Stated problem:
Can you lay out the records from the line with "How do I perform: Click the words" to the line with "How do I perform: Choose the Entry label?", both included, as a JSON list of strings with one string per line and blank lines left out?

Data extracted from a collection

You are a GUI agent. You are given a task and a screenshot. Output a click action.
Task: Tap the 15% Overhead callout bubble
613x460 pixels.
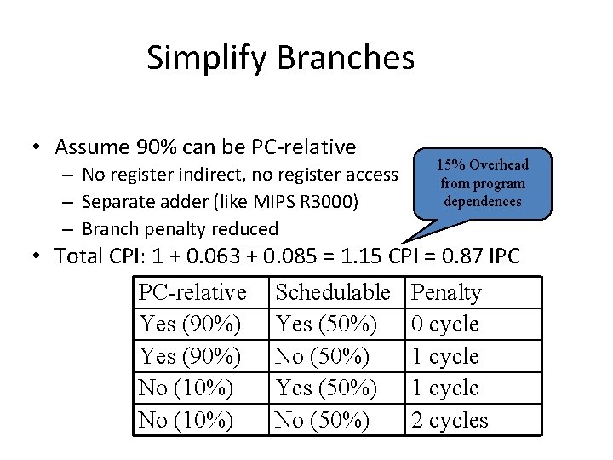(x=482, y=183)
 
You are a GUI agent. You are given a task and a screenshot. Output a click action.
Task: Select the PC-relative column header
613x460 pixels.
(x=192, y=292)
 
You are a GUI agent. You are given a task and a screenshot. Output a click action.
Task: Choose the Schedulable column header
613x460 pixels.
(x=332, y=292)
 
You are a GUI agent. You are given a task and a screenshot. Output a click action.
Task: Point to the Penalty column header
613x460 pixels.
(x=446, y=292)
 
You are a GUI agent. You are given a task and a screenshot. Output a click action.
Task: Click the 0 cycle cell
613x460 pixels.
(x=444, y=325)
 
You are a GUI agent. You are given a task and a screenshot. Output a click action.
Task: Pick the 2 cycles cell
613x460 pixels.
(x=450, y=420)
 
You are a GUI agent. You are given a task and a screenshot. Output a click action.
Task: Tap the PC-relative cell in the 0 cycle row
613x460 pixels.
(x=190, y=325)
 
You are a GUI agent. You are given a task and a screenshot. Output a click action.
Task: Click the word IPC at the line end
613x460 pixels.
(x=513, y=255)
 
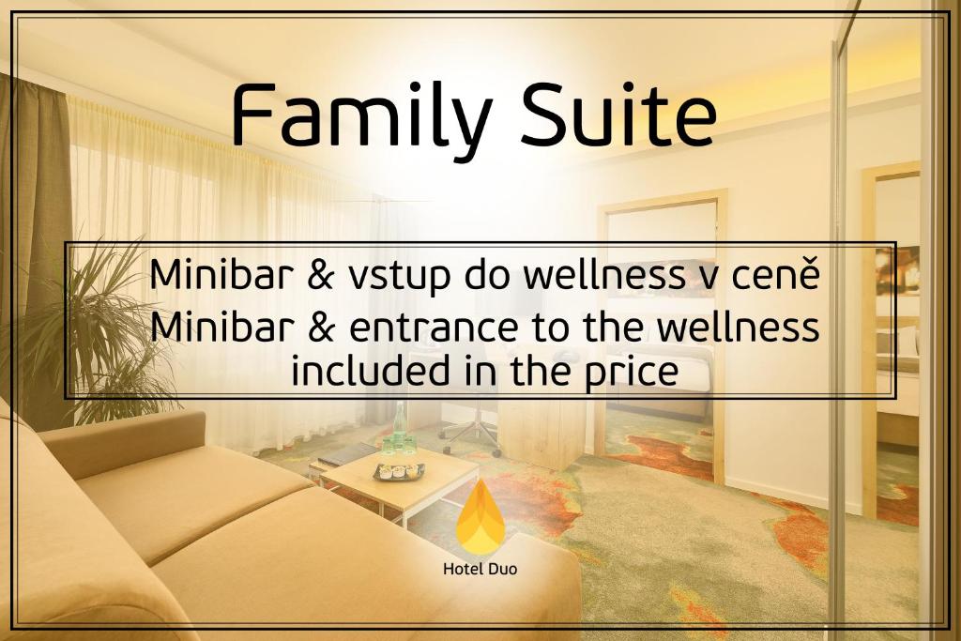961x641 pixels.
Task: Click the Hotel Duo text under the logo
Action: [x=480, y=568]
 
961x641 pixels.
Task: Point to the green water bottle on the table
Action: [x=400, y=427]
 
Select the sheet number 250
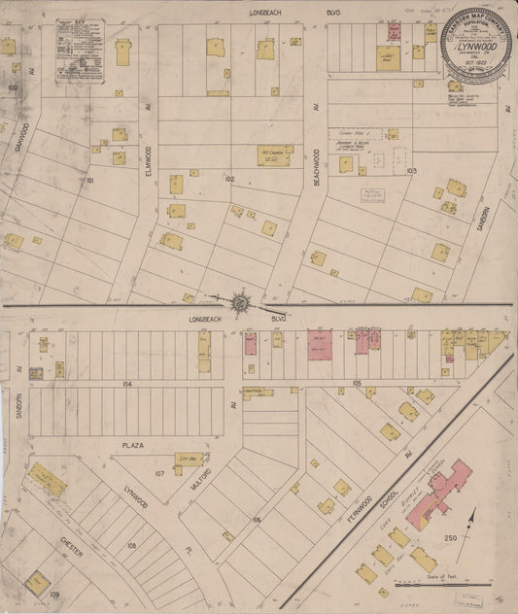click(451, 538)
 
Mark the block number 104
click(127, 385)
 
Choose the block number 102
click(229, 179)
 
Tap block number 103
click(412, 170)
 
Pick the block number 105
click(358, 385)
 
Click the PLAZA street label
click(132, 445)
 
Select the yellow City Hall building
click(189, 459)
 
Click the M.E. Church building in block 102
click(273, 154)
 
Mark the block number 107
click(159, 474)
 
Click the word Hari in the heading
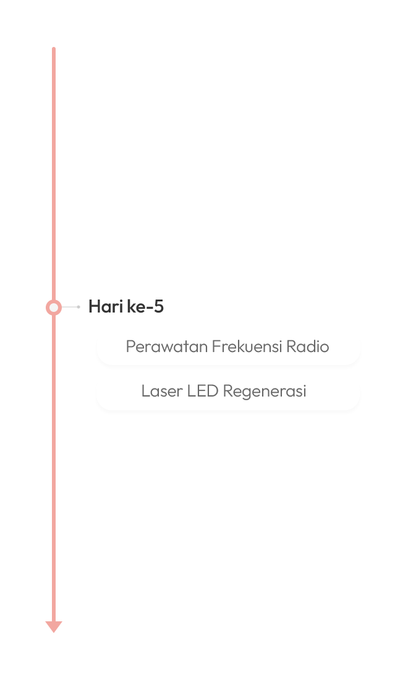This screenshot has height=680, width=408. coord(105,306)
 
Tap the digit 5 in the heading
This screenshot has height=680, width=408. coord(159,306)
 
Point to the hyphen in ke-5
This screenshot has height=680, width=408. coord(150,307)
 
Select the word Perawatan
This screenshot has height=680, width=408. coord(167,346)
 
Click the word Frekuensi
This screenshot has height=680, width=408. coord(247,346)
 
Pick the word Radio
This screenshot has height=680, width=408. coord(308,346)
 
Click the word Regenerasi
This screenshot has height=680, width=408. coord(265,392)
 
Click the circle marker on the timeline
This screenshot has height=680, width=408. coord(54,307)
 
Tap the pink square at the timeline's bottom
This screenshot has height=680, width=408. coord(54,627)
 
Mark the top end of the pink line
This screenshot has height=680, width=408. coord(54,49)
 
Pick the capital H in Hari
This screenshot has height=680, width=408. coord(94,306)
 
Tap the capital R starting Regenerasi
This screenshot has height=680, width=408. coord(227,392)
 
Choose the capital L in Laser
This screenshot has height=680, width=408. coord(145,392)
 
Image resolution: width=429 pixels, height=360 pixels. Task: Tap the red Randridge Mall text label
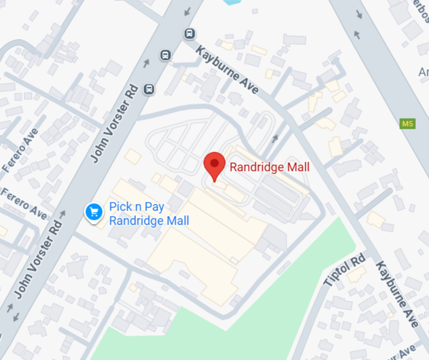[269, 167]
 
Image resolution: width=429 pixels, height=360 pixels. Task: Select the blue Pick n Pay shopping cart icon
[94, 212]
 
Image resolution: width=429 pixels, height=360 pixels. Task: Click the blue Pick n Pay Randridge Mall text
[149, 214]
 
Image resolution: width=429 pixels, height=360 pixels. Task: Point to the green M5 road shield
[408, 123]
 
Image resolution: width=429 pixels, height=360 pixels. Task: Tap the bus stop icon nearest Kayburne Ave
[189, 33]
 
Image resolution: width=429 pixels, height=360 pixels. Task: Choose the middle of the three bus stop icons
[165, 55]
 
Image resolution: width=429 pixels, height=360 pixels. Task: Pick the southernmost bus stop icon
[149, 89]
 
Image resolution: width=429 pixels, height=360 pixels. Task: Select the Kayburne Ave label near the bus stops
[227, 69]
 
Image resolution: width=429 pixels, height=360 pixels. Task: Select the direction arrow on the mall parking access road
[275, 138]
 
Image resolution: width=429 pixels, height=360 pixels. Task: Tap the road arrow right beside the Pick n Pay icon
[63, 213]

--

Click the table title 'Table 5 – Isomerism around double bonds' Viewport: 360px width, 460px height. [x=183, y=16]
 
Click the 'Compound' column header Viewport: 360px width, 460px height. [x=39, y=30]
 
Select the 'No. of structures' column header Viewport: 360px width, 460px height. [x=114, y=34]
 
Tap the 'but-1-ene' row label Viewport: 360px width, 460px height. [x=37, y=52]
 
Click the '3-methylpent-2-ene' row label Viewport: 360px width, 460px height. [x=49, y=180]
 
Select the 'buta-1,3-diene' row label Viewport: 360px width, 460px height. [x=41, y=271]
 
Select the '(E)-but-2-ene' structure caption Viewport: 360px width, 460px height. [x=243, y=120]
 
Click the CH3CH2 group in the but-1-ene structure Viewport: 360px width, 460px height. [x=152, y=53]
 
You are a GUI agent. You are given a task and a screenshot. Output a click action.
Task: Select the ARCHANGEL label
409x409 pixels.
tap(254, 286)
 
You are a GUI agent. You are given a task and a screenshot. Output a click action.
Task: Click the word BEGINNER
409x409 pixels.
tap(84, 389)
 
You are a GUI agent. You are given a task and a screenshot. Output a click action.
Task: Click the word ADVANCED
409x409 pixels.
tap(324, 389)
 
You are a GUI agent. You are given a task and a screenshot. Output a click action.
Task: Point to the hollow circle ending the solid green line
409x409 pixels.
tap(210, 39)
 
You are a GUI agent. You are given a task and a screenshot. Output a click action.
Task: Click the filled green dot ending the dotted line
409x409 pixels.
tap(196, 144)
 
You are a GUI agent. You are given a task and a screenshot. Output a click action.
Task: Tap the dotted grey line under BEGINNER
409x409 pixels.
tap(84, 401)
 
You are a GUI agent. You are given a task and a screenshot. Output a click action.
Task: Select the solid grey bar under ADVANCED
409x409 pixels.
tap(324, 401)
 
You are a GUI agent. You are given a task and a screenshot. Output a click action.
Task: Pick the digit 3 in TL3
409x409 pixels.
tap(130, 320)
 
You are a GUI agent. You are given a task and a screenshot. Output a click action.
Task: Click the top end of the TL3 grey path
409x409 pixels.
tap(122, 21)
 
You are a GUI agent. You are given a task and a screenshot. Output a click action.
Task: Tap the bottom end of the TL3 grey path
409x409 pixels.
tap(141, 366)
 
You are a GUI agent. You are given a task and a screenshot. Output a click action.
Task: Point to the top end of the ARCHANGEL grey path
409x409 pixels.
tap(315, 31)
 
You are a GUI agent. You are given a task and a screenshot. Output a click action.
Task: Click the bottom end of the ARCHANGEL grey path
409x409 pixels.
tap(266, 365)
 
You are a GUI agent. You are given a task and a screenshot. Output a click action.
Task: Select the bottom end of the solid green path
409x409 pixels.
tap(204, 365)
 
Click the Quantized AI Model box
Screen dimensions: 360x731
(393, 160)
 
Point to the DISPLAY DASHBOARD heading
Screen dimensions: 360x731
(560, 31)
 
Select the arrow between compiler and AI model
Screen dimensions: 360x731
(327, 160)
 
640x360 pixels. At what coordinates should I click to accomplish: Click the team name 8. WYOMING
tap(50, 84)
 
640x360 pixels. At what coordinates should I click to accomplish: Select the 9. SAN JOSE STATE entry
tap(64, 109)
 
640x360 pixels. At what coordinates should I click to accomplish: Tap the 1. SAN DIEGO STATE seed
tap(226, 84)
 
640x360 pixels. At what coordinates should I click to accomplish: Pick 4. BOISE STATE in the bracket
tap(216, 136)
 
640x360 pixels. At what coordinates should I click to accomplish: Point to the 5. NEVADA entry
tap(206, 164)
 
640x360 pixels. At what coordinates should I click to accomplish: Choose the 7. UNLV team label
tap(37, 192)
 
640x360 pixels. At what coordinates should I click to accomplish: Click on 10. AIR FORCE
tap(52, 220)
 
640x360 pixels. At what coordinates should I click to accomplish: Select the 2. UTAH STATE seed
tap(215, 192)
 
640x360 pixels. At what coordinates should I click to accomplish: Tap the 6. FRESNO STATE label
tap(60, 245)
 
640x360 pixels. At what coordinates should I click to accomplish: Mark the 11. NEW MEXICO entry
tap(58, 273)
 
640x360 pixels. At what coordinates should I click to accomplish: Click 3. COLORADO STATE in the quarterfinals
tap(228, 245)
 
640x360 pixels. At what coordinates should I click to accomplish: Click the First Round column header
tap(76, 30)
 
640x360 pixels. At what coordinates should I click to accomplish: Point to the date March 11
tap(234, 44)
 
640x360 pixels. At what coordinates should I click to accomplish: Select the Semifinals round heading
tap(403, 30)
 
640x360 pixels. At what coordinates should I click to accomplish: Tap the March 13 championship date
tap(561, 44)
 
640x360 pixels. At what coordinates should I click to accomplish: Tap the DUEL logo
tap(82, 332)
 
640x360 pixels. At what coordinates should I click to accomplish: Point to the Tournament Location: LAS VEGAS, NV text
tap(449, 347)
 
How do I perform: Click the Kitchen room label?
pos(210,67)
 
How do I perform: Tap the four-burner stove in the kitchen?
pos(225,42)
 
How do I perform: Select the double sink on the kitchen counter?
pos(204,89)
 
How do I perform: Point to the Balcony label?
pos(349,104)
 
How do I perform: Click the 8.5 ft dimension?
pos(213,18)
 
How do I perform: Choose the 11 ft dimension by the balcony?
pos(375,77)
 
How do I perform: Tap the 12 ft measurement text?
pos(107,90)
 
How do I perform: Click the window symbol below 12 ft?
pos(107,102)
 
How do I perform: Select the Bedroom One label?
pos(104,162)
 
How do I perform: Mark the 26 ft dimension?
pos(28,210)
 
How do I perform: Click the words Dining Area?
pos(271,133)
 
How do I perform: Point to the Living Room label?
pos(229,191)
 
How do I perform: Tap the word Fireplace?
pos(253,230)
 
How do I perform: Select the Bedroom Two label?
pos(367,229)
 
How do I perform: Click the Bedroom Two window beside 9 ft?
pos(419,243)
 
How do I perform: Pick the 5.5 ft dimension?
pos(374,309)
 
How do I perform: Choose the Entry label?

Solution for this exercise:
[
  "How do I perform: Click the words Dining Area?",
  "pos(271,133)",
  "How do I perform: Point to the Living Room label?",
  "pos(229,191)",
  "How do I perform: Tap the word Fireplace?",
  "pos(253,230)",
  "How do I perform: Select the Bedroom Two label?",
  "pos(367,229)",
  "How do I perform: Click the Bedroom Two window beside 9 ft?",
  "pos(419,243)",
  "How do I perform: Pick the 5.5 ft dimension?",
  "pos(374,309)",
  "How do I perform: Choose the Entry label?"
]